«Certains organes vieillissent plus vite que d’autres»

Le médecin Nir Barzilai est une grande figure de la recherche sur la longévité. Dans cet entretien, il explique dans quelle mesure la clé de la longévité réside dans les gènes, comment nous pourrons bientôt vivre plus longtemps en meilleure forme et pourquoi notre santé est entre nos mains.

Texte: Laurina Waltersperger, illustration: Andreas Samuelsson

Le vieillissement est également une cause majeure d’accélération des maladies neurodégénératives. Là encore, des médicaments ciblés permettront à l’avenir d’améliorer la santé du cerveau. Je pense que les médicaments qui renforcent l’autophagie vont s’imposer. Il s’agit d’un processus qui se déroule dans nos cellules et qui nous aide à éliminer les déchets, notamment dans le cerveau. Parmi ces «déchets» figurent certaines protéines qui, à haute dose, peuvent provoquer la maladie d’Alzheimer. L’autophagie est en quelque sorte l’«éboueur» de notre organisme. Plus nous vieillissons, plus cette élimination fonctionne mal. Notre objectif est de mettre au point un médicament qui permettra à la «collecte des déchets» de faire son travail, même à un âge avancé. 

Cela semble prometteur. Prendrons-nous donc tous un jour des médicaments jusqu’à la fin de notre vie? 
L’idée n’est pas de se contenter d’une pilule, mais de nous prendre davantage en main pour «bien vieillir». Prenons l’exemple de la metformine. C’est un médicament que je prends contre le diabète de type 2. Des études ont montré qu’il peut également stopper les maladies liées à l’âge, telles que les troubles cardiovasculaires, et ralentir le processus de vieillissement. Mais à côté de cela, j’ai également changé rigoureusement mon alimentation. Je suis adepte du jeûne intermittent: je mange pendant un laps de temps de sept heures, puis je m’abstiens de manger pendant dix-sept heures.  

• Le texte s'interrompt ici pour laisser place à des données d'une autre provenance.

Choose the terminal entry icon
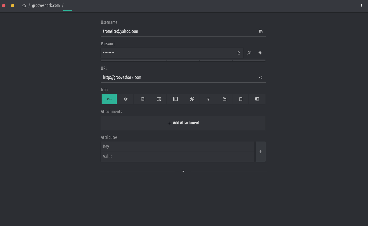Screen dimensions: 368x226 [x=175, y=99]
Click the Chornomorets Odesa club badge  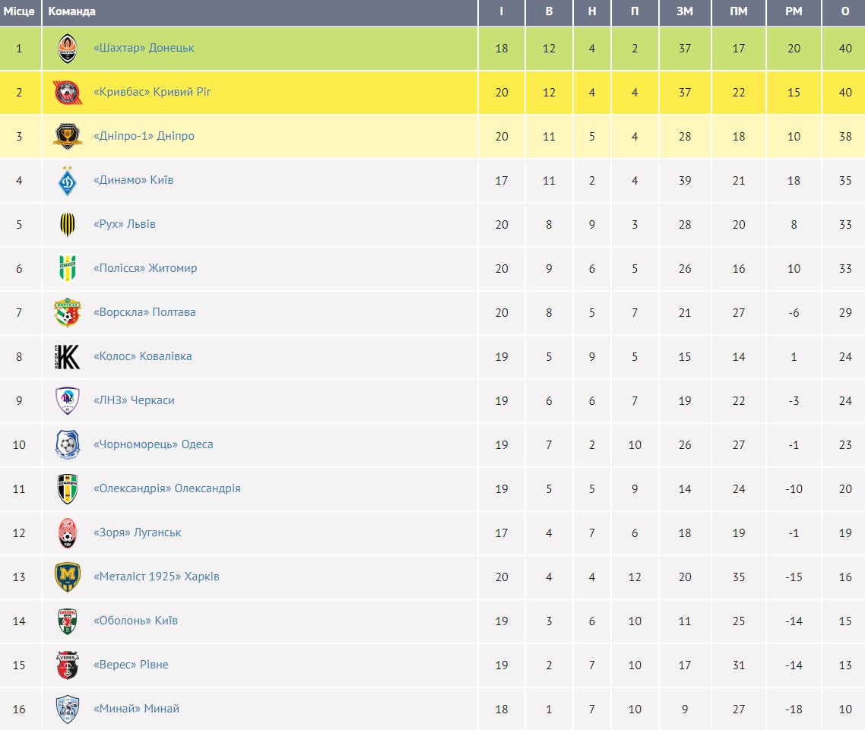point(68,445)
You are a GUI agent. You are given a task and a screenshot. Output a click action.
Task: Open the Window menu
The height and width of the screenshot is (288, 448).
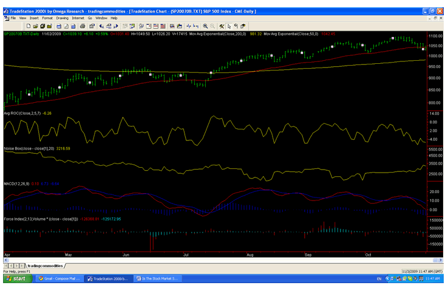(101, 18)

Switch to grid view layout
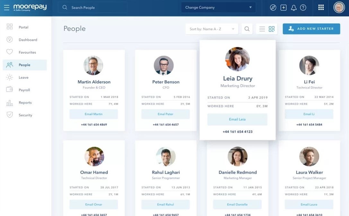tap(272, 29)
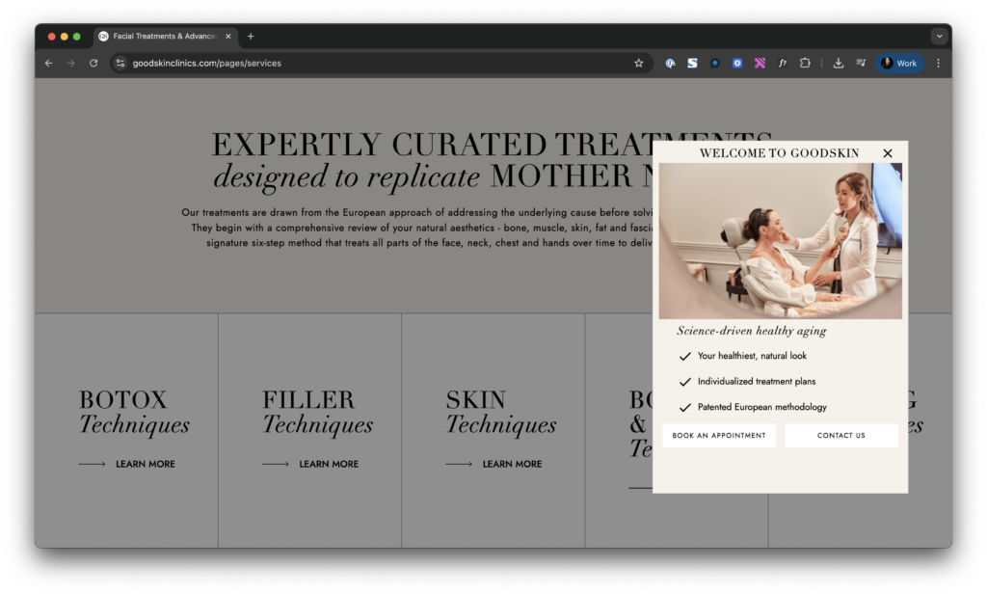The width and height of the screenshot is (987, 594).
Task: Open site permissions icon beside the URL
Action: (120, 63)

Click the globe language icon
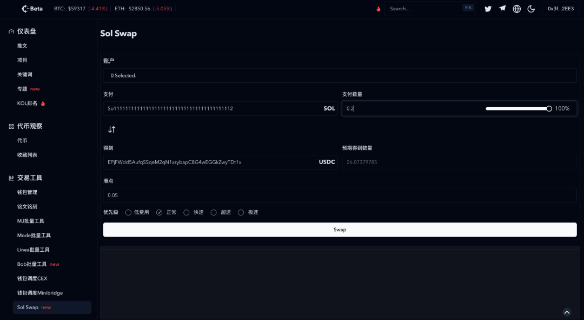(517, 9)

Il suffit de jeter un coup d’œil sur les zones bleues du monde entier, où vivent le plus grand nombre de centenaires, pour s’en rendre compte: la longévité repose sur un mode de vie sain.  
Oui, mais même dans ces zones bleues, il y a aussi des raisons génétiques qui expliquent pourquoi les gens y vivent aussi vieux et restent longtemps en bonne santé. Un mode de vie sain demeure pourtant essentiel pour vieillir en bonne santé, car une majorité absolue de personnes n’a pas cette «chance génétique».  

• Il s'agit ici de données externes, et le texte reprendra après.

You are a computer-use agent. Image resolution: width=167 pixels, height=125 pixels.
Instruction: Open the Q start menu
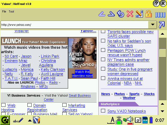pos(5,120)
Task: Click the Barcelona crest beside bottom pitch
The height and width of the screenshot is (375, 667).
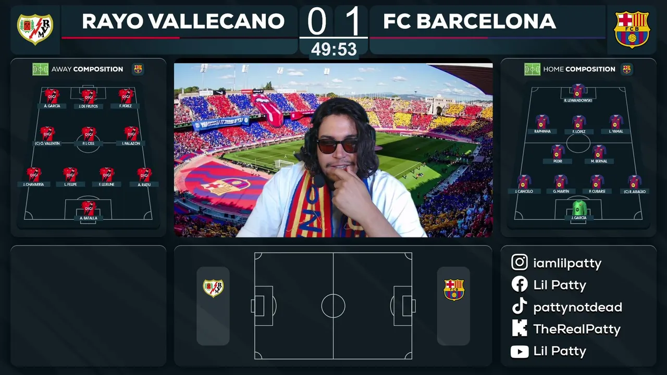Action: [454, 290]
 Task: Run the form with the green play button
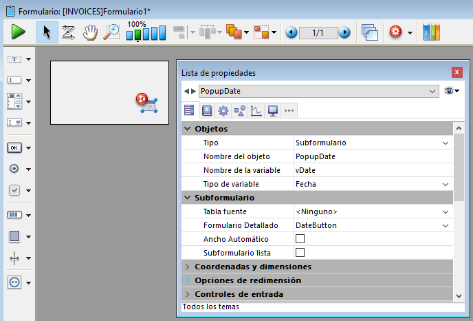tap(19, 32)

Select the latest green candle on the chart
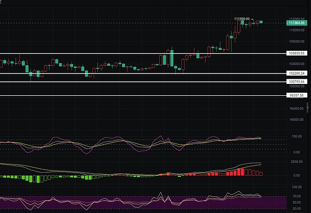click(261, 22)
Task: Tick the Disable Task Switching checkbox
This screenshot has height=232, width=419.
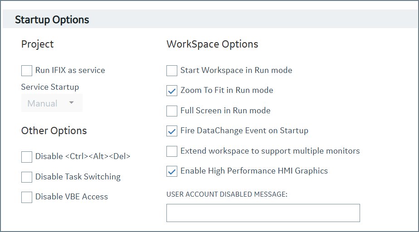Action: (x=27, y=177)
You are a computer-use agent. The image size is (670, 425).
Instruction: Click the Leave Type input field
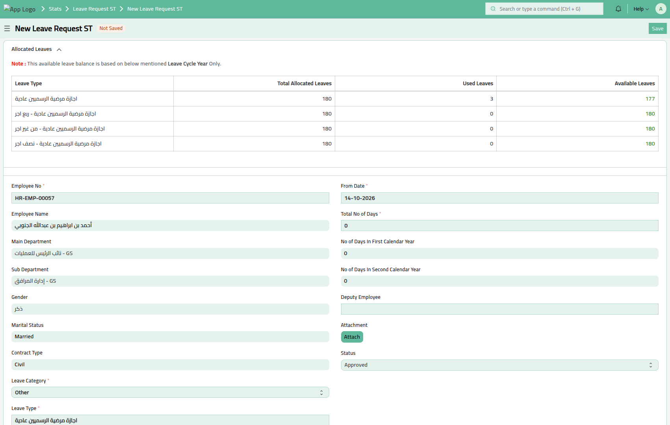coord(170,420)
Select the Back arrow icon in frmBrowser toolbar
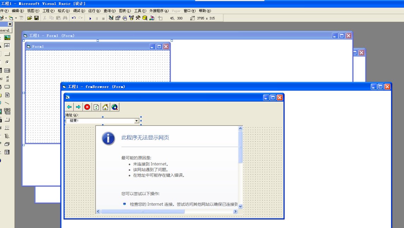The image size is (404, 228). (69, 107)
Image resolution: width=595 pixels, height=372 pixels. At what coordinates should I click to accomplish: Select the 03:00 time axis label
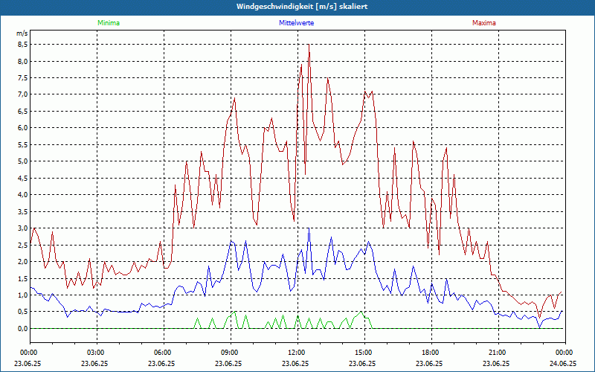pyautogui.click(x=96, y=352)

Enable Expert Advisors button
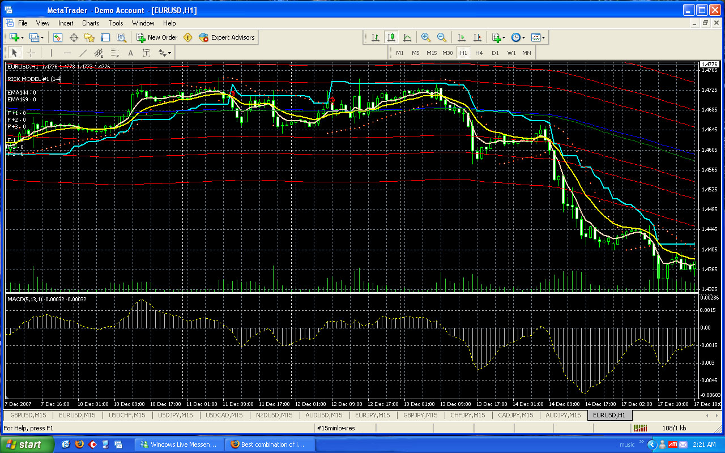click(227, 37)
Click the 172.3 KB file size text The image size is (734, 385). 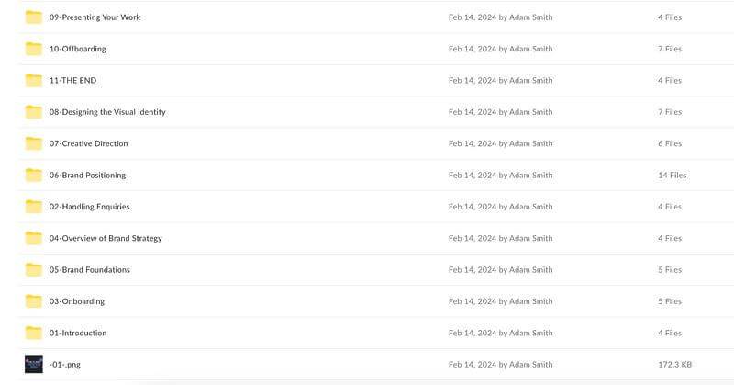click(674, 365)
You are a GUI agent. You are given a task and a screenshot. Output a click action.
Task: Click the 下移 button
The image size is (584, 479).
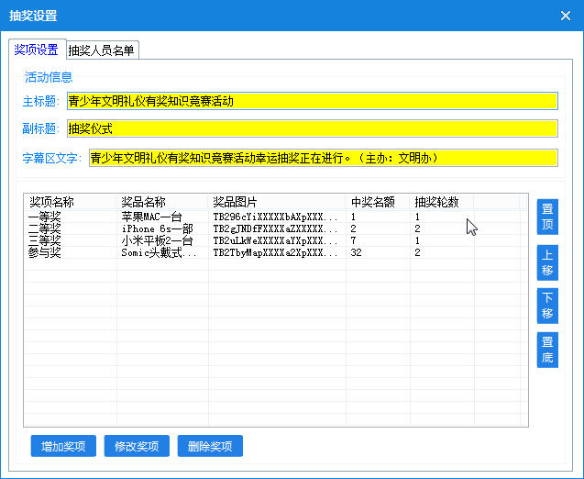pos(546,306)
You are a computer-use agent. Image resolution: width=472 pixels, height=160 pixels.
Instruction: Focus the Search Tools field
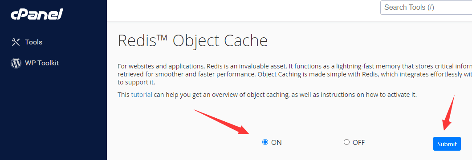(x=426, y=8)
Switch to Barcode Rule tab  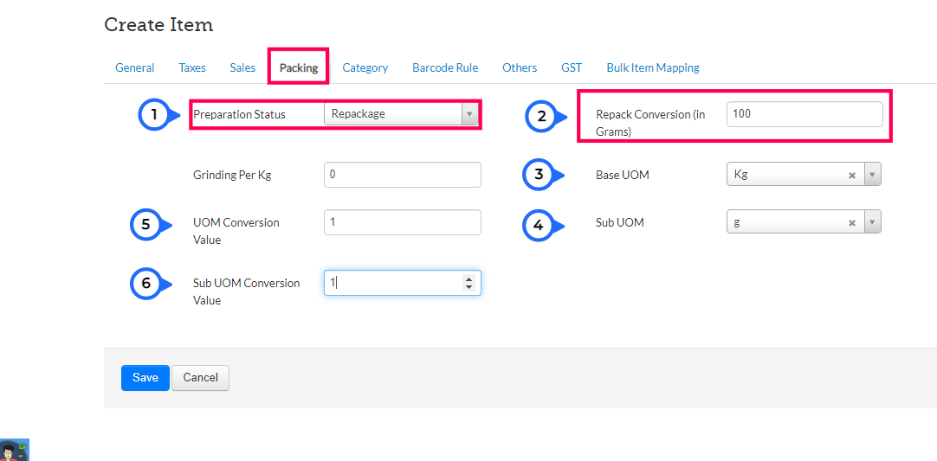pos(445,67)
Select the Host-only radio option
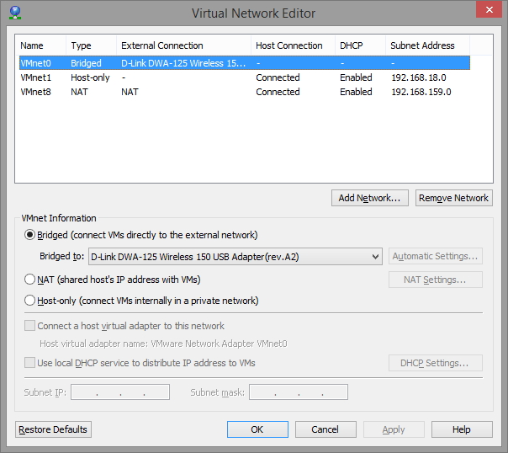508x453 pixels. click(31, 301)
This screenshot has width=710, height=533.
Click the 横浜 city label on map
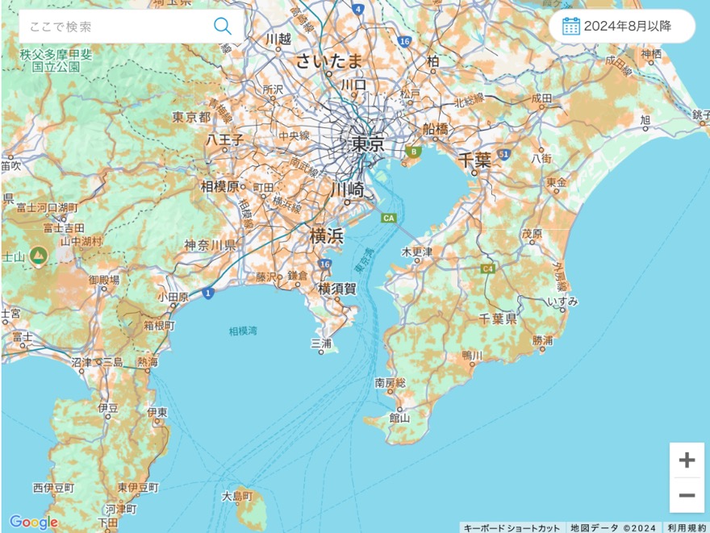pyautogui.click(x=328, y=236)
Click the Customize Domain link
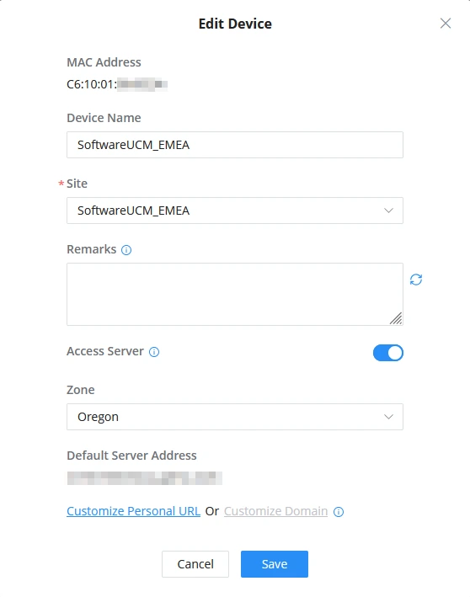 (275, 511)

En l’absence de «super gènes», il faut donc davantage se prendre en main. Que faites-vous pour vivre longtemps et en bonne santé? 
Je fais de l’exercice tous les jours. Deux fois par semaine, je m’entraîne avec un coach pour renforcer mon cœur, mes muscles et entretenir ma souplesse. Je veille à dormir huit heures par nuit. Les interactions sociales sont importantes. J’en ai suffisamment dans mon métier. En ce qui concerne l’alimentation, je mise, comme je l’ai dit, sur le jeûne intermittent. Il m’a permis de perdre du poids. Aujourd’hui, j’arrive à garder ma ligne et j’ai plus d’énergie pour m’entraîner. Et je n’ai plus de coups de barre en journée. Mais en matière d’alimentation, chacun doit trouver sa voie. Ce qui fonctionne pour moi ne fonctionnera pas forcément pour quelqu’un d’autre. Le régime méditerranéen est certainement à privilégier: peu de glucides, pas ou très peu de produits d’origine animale. Ces derniers sont considérés comme pro-inflammatoires et favorisent l’apparition de maladies.  

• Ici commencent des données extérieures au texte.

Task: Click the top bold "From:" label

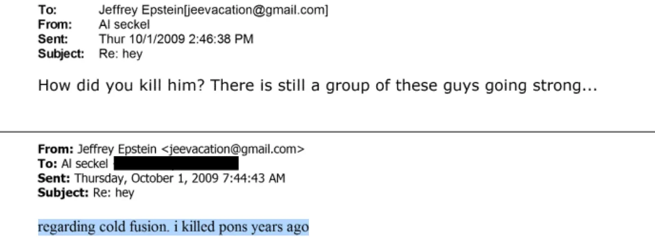Action: pyautogui.click(x=54, y=24)
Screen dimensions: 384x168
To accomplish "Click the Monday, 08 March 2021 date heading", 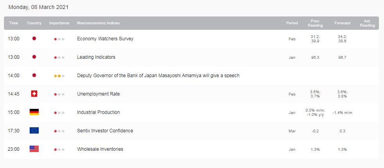I will click(x=38, y=7).
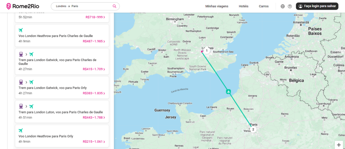Image resolution: width=345 pixels, height=149 pixels.
Task: Expand price R$487–1.985 chevron
Action: (104, 41)
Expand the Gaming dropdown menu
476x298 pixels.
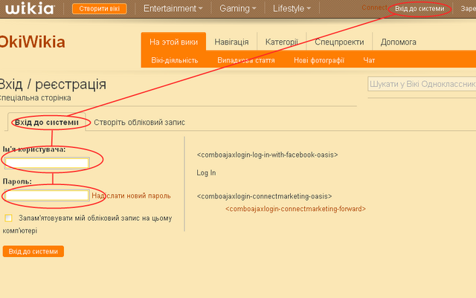(x=238, y=8)
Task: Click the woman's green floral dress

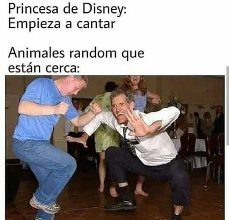Action: [x=105, y=125]
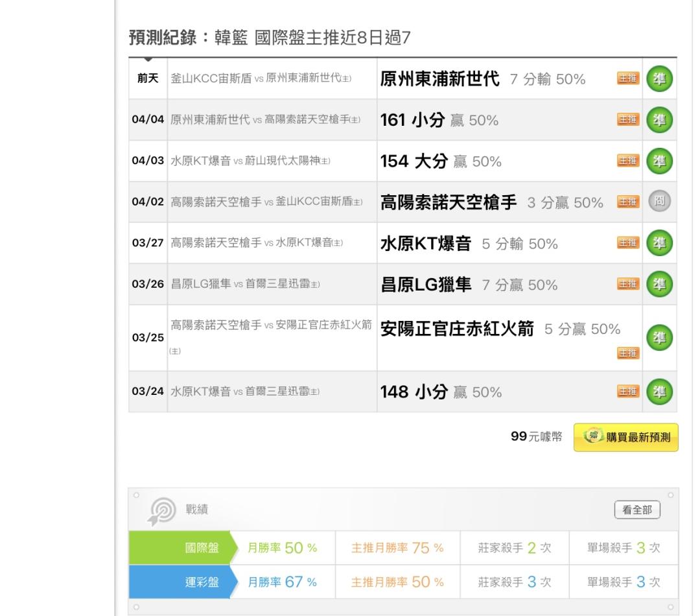Screen dimensions: 700x616
Task: Open matchup 釜山KCC宙斯盾 vs 原州東浦新世代
Action: [261, 80]
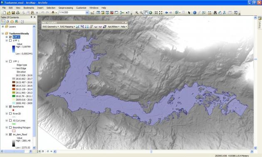Enable the XS Cut Lines layer
262x157 pixels.
tap(10, 120)
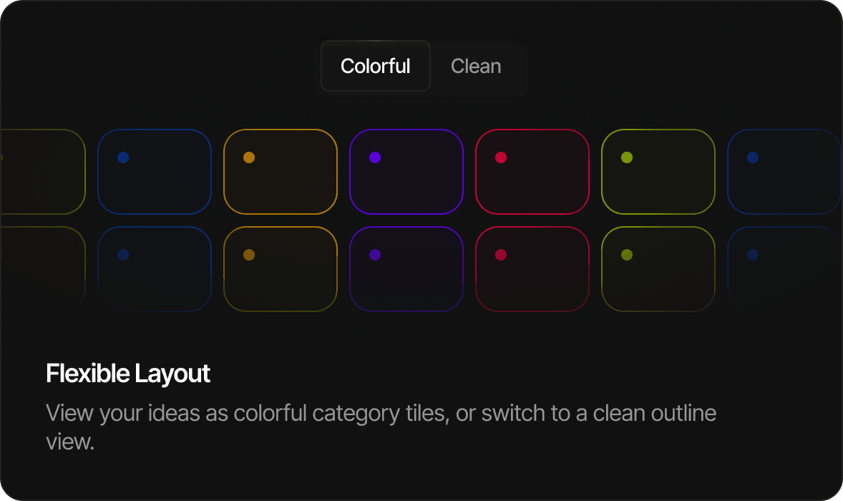Click the purple dot in the purple tile
Image resolution: width=843 pixels, height=501 pixels.
(x=375, y=157)
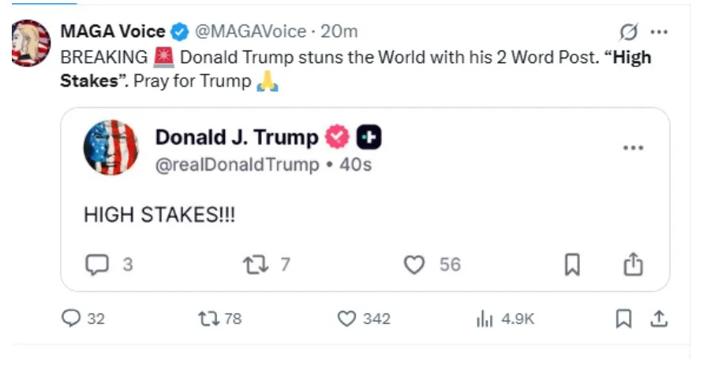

Ces mesures seront-elles encore nécessaires dans cinquante ans?  
En 2074, il est fort possible que nous recevions dès l’âge de 20 ans, probablement une fois par an, une injection de longévité qui ralentira notre processus de vieillissement. Ainsi, nous vivrons peut-être tous jusqu’à 115 ans. Nous, les humains, ne pourrons guère dépasser cet âge. Un mode de vie sain ne perdra, néanmoins, jamais de son importance. 

Nir Barzilai (68 ans) dirige le plus grand centre au monde de recherche sur le vieillissement et la longévité à l’Albert Einstein College of Medicine, à New York. Cet Israélien d’origine focalise ses recherches sur les facteurs génétiques de la longévité. Il mène depuis de nombreuses années des études avec des centenaires. Son hypothèse: ces personnes ont des gènes qui les protègent du vieillissement et des maladies qui y sont liées. Il veut intégrer ces différences génétiques dans une thérapie dont tous les individus pourraient bénéficier pour vivre longtemps et en bonne santé. Il décrit le fonctionnement de la longévité dans son livre «Age Later», paru en 2020.